GameSpy: Are you going to retire after DOOM 3?
John Carmack: No. I've got at least one more rendering engine to write. The development of rendering engines is driven by two major factors. One of these is, of course, the question, "When you finish a game, is it time to write a new engine?" The answer is based on what is happening in the hardware space.
Previously, it was just about what was happening on CPUs. Do we have 32-bit CPUs? Do they have floating point on the CPUs? Then we got graphics cards and that stayed the same for a number of years. We got some important new features in the graphics which basically engendered the DOOM engine. We had cube-mapping, dot re-rendering, and geometry acceleration. This important set of features, and it was enough to make it worth writing a new engine.
DOOM is going to be in use for a long time, but just this year, hardware has surpassed a really significant point with the floating point pixel formats and generalized dependent texture reads. These are things that demand that a new engine is written.
It's particularly significant because those are the only features that are necessary with temporary buffering to actually implement anything. You can decompose Pixar Renderman shaders into multi-passes. It doesn't mean that they can run in real time, but the fact that they can be calculated on a graphics card has a wide range of implications on what you want to do for the graphics pipeline. It's going to impact both real-time rendering and off-line rendering. There is going to be an interesting convergence.
DOOM does a lot of things to use these features, but it still uses that notchy functionality of previous generation graphics cards where you had this set of features and you could use combinations of them but you could not do exactly what you want.

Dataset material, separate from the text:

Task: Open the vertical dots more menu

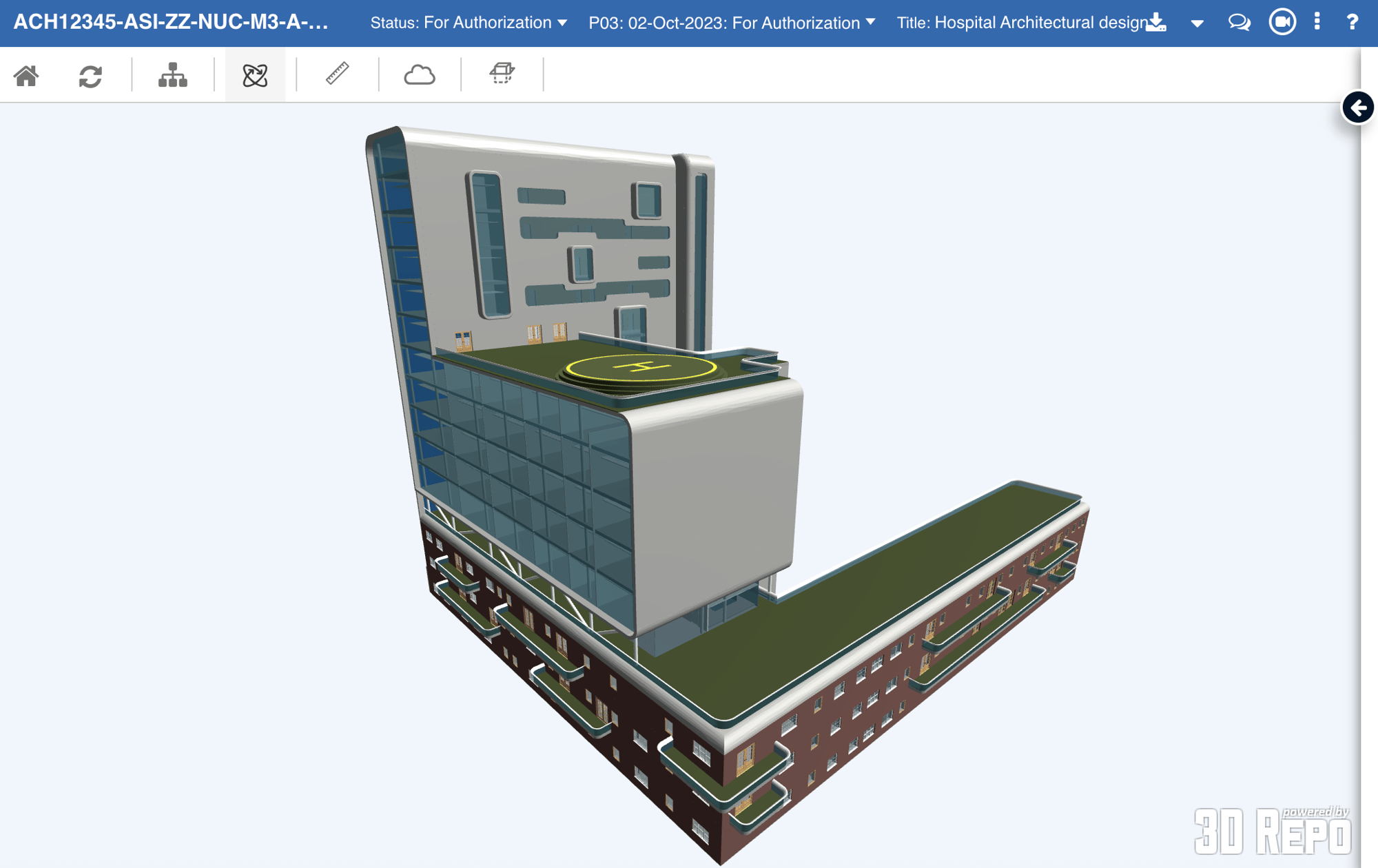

The very latest set of cards, with the combination of those features -- floating point and dependent texture reads and the ability to use intermediaries -- you can now write really generalized things and that is appropriate. You might use 50 or 100 potential instructions in some really complex gaming shader; but if the engine is architected right, you would be able to use the exact same engine, media creation, and framework and architect the whole thing to do TV-quality or eventually even movie-quality rendering that might use thousands of instructions and render ridiculous resolutions. The ability to use the same tools for that entire spectrum is going to be a little different from what we have now.